Political considerations have slowed decision-making by Defense Minister A.K. Antony, said Rahul Roy-Chaudhury, senior fellow for South Asia at the International Institute for Strategic Studies in London.
"Antony has been trying to assure a squeaky clean deal to avoid any possible allegation of corruption, because of past scandals" that helped drive the ruling Congress Party to defeat in 1989 elections, Roy-Chaudhury said. Those scandals erupted over allegations that Indian officials took bribes in the purchase of Swedish artillery and German submarines.
Since the 1980s, no Indian government has made an open-bid arms purchase valued at as much as $100 million, or 1 percent of the fighter deal's size, Roy-Chaudhury and Suman said.

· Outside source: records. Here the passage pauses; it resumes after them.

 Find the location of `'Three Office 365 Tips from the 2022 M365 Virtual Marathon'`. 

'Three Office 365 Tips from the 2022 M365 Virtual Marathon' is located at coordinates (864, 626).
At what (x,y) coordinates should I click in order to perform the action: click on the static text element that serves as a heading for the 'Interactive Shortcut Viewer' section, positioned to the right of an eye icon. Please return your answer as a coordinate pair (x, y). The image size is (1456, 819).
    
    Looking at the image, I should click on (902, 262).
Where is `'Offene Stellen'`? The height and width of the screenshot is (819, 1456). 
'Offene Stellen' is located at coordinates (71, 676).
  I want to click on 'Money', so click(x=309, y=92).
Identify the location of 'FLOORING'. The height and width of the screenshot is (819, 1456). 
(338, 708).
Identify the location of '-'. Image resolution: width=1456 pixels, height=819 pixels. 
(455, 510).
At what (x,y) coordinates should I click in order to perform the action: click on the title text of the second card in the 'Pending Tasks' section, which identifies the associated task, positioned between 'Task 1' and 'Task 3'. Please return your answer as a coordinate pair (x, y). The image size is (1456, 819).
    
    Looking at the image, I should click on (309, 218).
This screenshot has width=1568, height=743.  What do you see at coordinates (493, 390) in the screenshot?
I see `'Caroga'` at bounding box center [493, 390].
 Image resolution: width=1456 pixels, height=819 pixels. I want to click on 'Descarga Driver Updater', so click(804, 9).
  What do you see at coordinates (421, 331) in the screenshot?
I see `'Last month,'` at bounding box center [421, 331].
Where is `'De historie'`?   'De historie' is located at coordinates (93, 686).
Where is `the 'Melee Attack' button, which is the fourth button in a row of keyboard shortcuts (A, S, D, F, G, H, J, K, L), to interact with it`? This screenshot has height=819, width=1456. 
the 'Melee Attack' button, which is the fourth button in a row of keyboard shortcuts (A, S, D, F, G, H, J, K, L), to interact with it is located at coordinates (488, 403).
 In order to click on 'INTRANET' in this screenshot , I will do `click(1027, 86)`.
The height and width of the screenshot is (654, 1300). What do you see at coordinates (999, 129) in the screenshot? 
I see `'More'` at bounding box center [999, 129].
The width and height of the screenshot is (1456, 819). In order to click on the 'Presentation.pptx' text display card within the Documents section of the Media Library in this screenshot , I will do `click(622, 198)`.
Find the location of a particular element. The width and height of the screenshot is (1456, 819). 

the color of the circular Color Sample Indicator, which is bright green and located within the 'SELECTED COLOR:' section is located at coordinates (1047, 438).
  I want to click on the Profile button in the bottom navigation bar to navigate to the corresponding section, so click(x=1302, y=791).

The Indian air force has conducted flight trials for the six competing aircraft from a high-altitude airfield near Leh in the Himalayas, a desert base in Rajasthan state and in the tropical climate of Bangalore, Kar said. "The trials will be over shortly, maybe by the end of May," he added.
The air force "will provide the government with two or three options that meet the technical needs, and then it will be up to the political decision makers," Roy-Chaudhury said. Chicago-based Boeing, maker of the F/A-18 Super Hornet, and Lockheed-Martin, based in Bethesda, Maryland, which builds the F-16 fighter, may benefit from a desire by India to cement strategic ties to the United States, he said.
Lockheed-Martin "plans to update our commercial bid to ensure the best possible value to India," company spokesman John Giese said in an e-mail. Boeing is "working to provide a compliant response" to India's request that it extend its bid, spokesman Brian Nelson wrote in an e-mail.
Sweden's Saab AB will make no change in its bid to sell the Gripen fighter, said Eddy de la Motte, who heads the company's campaign in India. The other contenders -- Paris-based Dassault Aviation SA, Moscow-based United Aircraft Corp., and the European Aeronautic, Defense & Space Co., which has headquarters in Paris and Munich -- did not comment on their plans.